Snethlage's antpitta is 13 to 14 cm long and weighs about 42 to 48 g. The sexes have the same plumage. Adults have a buffy-white loral spot and a buff-ochraceous ring around the eye. Their ear coverts are olive-brown with faint streaks and mottling and a black streak below them. Their forehead, crown, and nape are gray with an olive wash. Their upperparts are olive-gray that becomes olive-brown by the rump and tail. Their wings are mostly olive-brown with tawny bases to some flight feathers, blackish primary wing coverts, and large tawny-buff spots near the ends of the median and lesser wing coverts. They have a white "moustache" with a black stripe below it. Their throat is white with a black line down from the bill. Their underparts are mostly white with a buff or ochraceous yellow wash across their breast and a slight olive wash on their sides and flanks. Their breast has short black streaks and their flanks small black spots. They have a dark brown iris, a dark gray to blackish maxilla, a pale gray to pinkish mandible with a blackish tip, and dusky pink to pinkish brown legs and feet.

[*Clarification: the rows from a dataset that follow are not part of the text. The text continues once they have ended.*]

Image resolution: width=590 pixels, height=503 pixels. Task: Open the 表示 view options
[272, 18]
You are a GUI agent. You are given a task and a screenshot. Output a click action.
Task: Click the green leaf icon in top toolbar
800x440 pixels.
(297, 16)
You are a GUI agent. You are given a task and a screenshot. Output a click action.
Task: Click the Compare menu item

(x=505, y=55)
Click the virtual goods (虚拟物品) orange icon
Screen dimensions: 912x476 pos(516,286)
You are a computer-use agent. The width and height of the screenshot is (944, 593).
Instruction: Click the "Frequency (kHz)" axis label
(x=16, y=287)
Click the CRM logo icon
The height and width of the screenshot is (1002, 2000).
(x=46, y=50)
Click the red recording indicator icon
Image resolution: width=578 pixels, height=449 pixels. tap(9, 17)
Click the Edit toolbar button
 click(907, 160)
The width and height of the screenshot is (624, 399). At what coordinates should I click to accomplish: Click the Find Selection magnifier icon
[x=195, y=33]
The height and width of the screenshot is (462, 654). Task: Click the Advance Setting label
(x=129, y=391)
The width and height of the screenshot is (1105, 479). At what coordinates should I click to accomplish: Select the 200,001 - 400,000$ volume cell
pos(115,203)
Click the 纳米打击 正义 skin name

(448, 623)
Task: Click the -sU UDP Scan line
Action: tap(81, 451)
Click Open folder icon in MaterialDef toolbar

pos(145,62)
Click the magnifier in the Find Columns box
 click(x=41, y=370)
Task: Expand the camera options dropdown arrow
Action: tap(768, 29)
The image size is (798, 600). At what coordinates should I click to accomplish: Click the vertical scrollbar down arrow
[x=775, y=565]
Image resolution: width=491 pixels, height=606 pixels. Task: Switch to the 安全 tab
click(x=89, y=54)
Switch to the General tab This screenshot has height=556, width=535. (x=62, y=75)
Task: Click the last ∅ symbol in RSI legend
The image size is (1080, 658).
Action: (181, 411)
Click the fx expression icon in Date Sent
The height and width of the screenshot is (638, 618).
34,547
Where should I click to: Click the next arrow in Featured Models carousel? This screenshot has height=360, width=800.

==Distribution and habitat==

Snethlage's antpitta is found in northeastern Brazil south of the Amazon from the Xingu River east to the Atlantic. Almost its entire range is in Pará state but it extends slightly into Maranhão state. The species inhabits the undergrowth of mature terra firme forest. It is a bird of the lowlands, reaching only from sea level to about 500 m.

==Behavior==
===Movement===

Snethlage's antpitta is believed to be resident throughout its range.

===Feeding===

The diet and foraging behavior of Snethlage's antpitta are not known. They are assumed to be similar to those of its former "parent" spotted antpitta, which see here.

===Breeding===

Nothing is known about the breeding biology of Snethlage's antpitta.

===Vocalization===

The song of Snethlage's antpitta is described as "a decelerating series of 5–6 similar notes lasting about 3s, delivered at c.0.8 kHz, sometimes falling slightly in pitch" and is "usually repeated at intervals of 10–20s".

==Status==

The IUCN follows HBW taxonomy so it has not assessed Snethlage's antpitta separately from the spotted antpitta. "As the most range-restricted of the newly recognised species within the Spotted Antpitta complex, however, it certainly merits a re-evaluation of its conservation status." It occurs in at least three protected areas.